For each line of the data below that contains "computer", return that line.

* Records *
__________________________________________________

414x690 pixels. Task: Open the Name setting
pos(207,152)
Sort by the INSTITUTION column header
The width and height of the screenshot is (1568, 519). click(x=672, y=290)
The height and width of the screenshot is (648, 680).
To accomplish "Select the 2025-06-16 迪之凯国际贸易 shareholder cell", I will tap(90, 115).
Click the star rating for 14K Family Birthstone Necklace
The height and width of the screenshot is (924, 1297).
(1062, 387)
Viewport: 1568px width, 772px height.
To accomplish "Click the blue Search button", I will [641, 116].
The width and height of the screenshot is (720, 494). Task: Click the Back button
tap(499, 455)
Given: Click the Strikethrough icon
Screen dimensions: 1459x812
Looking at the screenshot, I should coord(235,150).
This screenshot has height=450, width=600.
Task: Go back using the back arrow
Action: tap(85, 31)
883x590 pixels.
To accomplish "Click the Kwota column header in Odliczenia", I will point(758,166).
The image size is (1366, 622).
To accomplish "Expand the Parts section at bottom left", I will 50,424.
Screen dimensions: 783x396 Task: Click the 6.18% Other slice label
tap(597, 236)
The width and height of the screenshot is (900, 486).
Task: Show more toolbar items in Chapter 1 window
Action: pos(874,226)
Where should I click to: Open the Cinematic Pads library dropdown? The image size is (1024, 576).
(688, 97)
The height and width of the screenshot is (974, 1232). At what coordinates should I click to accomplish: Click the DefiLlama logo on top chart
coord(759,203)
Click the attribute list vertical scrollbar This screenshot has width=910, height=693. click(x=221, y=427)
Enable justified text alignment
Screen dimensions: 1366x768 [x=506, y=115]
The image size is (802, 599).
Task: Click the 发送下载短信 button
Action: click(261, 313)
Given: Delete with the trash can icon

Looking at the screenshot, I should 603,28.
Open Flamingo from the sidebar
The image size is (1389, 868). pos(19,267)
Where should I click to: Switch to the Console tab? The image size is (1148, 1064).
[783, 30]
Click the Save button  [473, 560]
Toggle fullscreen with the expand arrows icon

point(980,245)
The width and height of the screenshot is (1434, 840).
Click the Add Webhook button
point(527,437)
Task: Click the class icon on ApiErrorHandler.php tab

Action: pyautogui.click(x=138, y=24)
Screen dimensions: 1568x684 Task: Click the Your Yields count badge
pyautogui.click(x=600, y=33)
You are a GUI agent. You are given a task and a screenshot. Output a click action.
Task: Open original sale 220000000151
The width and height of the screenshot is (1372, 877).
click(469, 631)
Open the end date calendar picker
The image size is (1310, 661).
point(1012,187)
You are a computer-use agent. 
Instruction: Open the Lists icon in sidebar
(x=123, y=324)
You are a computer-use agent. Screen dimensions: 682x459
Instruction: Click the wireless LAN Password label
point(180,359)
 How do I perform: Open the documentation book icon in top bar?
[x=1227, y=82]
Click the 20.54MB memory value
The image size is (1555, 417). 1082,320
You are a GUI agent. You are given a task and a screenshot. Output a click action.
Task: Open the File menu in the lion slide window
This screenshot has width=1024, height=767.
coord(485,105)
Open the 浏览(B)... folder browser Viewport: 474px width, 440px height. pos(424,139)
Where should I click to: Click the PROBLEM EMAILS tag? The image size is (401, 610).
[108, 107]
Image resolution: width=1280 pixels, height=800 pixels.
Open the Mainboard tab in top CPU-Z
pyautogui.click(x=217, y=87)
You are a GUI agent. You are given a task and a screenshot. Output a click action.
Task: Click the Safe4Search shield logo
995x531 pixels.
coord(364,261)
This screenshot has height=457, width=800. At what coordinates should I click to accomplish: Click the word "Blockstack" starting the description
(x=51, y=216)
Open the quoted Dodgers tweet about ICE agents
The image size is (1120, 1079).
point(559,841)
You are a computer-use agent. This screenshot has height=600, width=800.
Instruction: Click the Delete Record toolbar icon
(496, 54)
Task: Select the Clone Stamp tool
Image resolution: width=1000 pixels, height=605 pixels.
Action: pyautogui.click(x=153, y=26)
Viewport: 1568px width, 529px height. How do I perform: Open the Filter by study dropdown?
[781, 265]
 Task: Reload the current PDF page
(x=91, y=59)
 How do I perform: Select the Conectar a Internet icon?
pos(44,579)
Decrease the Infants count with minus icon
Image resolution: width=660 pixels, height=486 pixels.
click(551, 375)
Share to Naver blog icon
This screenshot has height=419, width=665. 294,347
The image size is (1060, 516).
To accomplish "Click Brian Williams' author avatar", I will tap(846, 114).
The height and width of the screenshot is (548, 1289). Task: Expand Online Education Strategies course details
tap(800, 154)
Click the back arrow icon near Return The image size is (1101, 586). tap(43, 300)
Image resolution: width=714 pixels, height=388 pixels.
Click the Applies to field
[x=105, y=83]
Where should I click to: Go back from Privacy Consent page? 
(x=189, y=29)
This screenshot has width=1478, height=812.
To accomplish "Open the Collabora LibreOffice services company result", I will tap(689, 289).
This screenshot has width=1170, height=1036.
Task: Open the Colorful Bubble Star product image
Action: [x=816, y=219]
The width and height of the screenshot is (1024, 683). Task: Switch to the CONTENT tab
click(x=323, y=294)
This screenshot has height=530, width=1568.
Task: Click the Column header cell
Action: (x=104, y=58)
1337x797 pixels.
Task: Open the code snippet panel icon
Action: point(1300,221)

__________________________________________________

* Output below *
You are a computer-use agent. 
You are a computer-use agent. Screen dimensions: 682x459
You are a computer-use agent. This screenshot has height=600, width=800.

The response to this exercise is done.